The film premiered on January 25, 2016 at the 2016 Sundance Film Festival and saw a limited theatrical release in May 2016. It was picked up for broadcast by CNN and aired on September 1, 2016.

It was selected for competition at the Sundance Film Festival.

== Background ==
When Will Allen, then 22, was forced to leave home in 1985 after his mother learned he was gay, his sister invited him to join a local alternative community and meditation group in West Hollywood, California she had been attending for nine months.

The group, led by Michel Rostand, eventually grew to one hundred members and began calling itself Buddhafield. Michel, born Jaime Gomez, was the son of a wealthy Venezuelan rancher; Michel had traveled to Hollywood in search of stardom. Michel landed a nonspeaking role in 1968's Rosemary's Baby, purportedly danced with Oakland Ballet, and apparently participated in adult films.

A film school graduate, Allen became Michel's documentarian and, as it is often described, propaganda minister. The group relocated to Austin, Texas in 1992 and then to Oahu, Hawaii. Allen left the group in 2007, after 22 years. In 2016, 85 or more followers remained with Michel in Hawaii.

== Production ==
After leaving the group in 2007, Allen suffered a crisis and felt directionless. He attended the Sundance Film Festival, where he viewed films including Keep the Lights On. He felt he found a new community, and "thankful to see someone take their own life and put it up on-screen," he sought to do the same with his experiences in Buddhafield. He created Holy Hell over four years.

Allen left much of his footage with the group and had only 35 hours of edited footage of Buddhafield. He used this footage to create the documentary. Cinematographer Polly Morgan shot new footage of Michel and his followers in Hawaii by hiding in bushes, which she described as the greatest challenge in shooting the documentary. For this, she preferred small, inexpensive, and lightweight cameras that would be non-obstructive during filming, and she noted she used a 70-200mm zoom lens for long lens photography while hiding in the bushes. The production also filmed new interviews with former members of the cult.

== Release ==
Holy Hell premiered at the Temple Theatre on January 25, 2016 during the Sundance Film Festival.
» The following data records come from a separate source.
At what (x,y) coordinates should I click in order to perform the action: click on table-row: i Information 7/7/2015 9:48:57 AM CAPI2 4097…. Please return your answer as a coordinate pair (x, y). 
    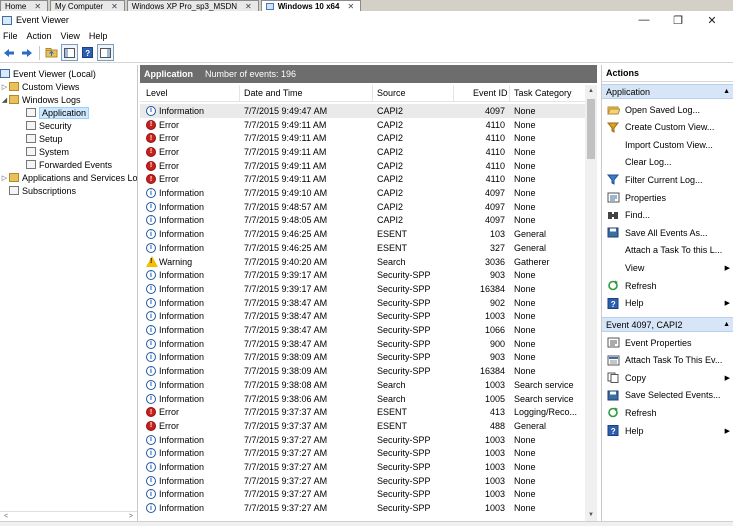
    Looking at the image, I should click on (362, 207). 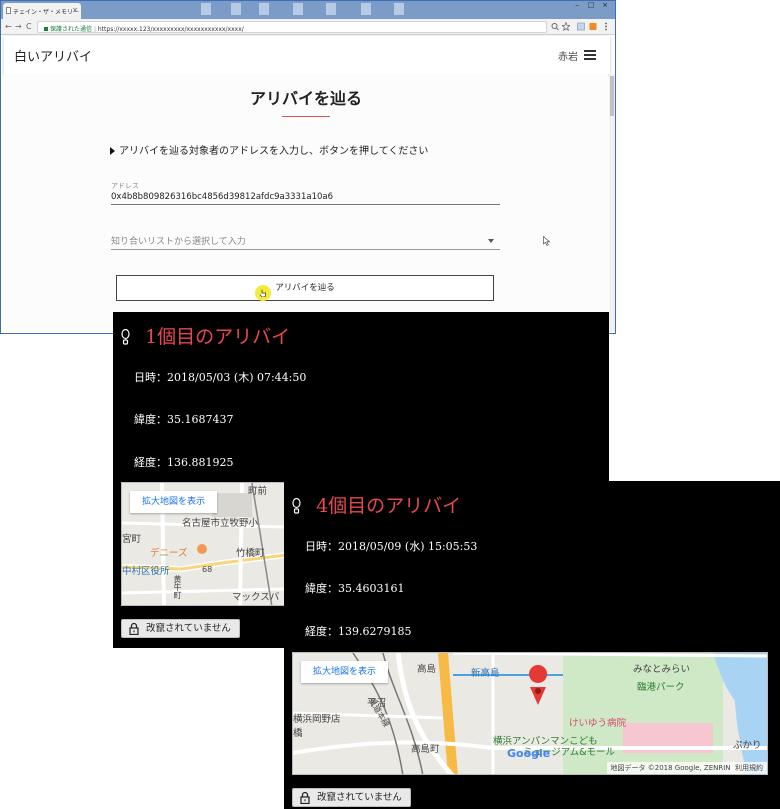 I want to click on alibi-title-row: 1個目のアリバイ, so click(x=206, y=336).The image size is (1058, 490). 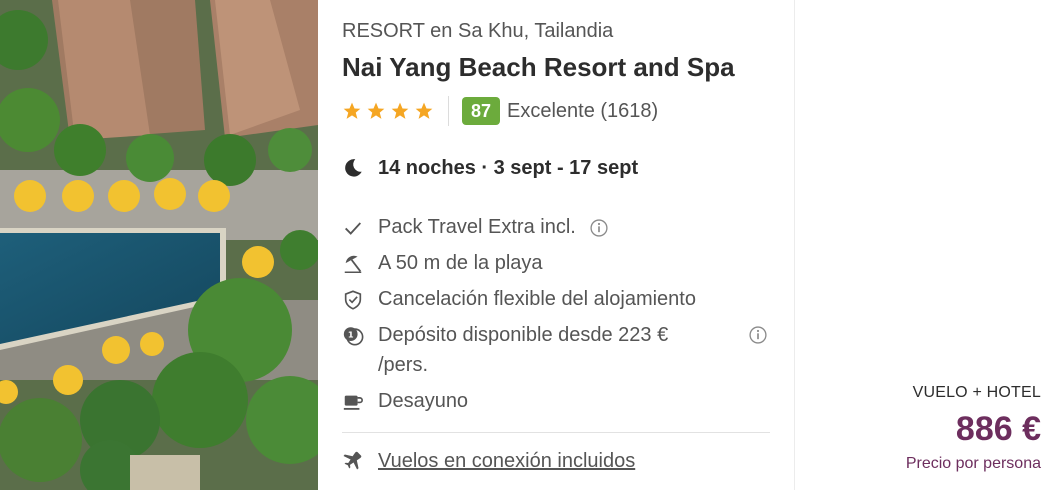 I want to click on deposit-coin-icon: 1, so click(x=354, y=336).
The film later saw limited theatrical release on May 27, 2016. It was picked up for broadcast by CNN and aired on September 1, 2016.

== Critical reception ==
The film was selected for competition at the 2016 Sundance Film Festival and 2016 Nashville Film Festival.

==Music used in the documentary==
The documentary features two popular songs: a cover of "Hooked on a Feeling" by Blue Swede and "Chasing Cars" by Snow Patrol.

"Hooked on a Feeling" plays at the beginning as footage is shown of members of the cult outdoors reaching for the sun in a euphoric and trance-like state as the song's refrain "I'm hooked on a feeling, I'm high on believing" plays on. "Chasing Cars" plays on toward the end of the documentary as ex-members of the cult are seen dancing in a field and while crying.